Hmmm... It means you have still a little problem with step seven. I
wish we share a computable environment, but we cannot decide this at
will. I agree we have empirical evidence that here is such (partially)
computable environment, and I am willing to say I trust nature for
this. Yet, the fact is that to predict my next first person experience
I have to take into account ALL computations which exist in the
arithmetical "platonia" or in the universal dovetailing.
> Where does the data provided to the senses come from if not from a
> computation which also includes that of the environment as well?
You don't know that. The data and their statistics come from all
computational histories going through my state. The game is to take
completely seriously the comp hyp, and if it contradicts facts, we will
abandon it.

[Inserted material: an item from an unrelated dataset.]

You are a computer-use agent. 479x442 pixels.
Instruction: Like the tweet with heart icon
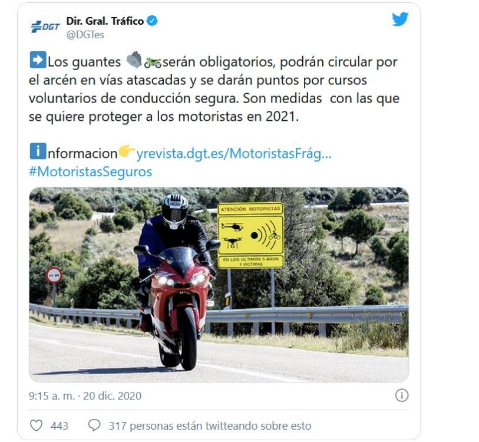37,425
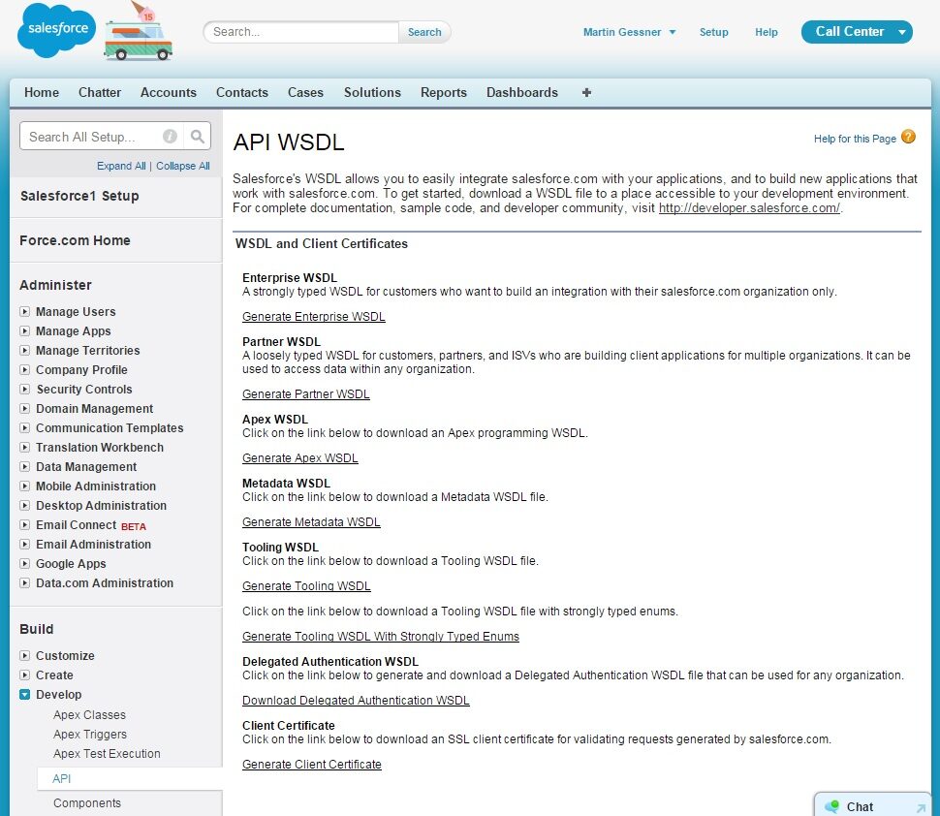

But that day has not yet come .... Until then we have to
derive the partial computability of our observable enviroment from a
statistic on all computations made by the UD.
> Also, why does the computation have to be between numbers specifically,
They don't. Sometimes I use the combinators. They have to be finite
objects, and this comes from the *digital* aspect of the comp. hyp.
> could a program in the deployment that calculates the evolution of a
> universe
This is something you have to define. If you do it I bet you will find
a program equivalent to a universal dovetailer, a bit like Everett
universal quantum wave.
> perform the necessary computations to generate an observer?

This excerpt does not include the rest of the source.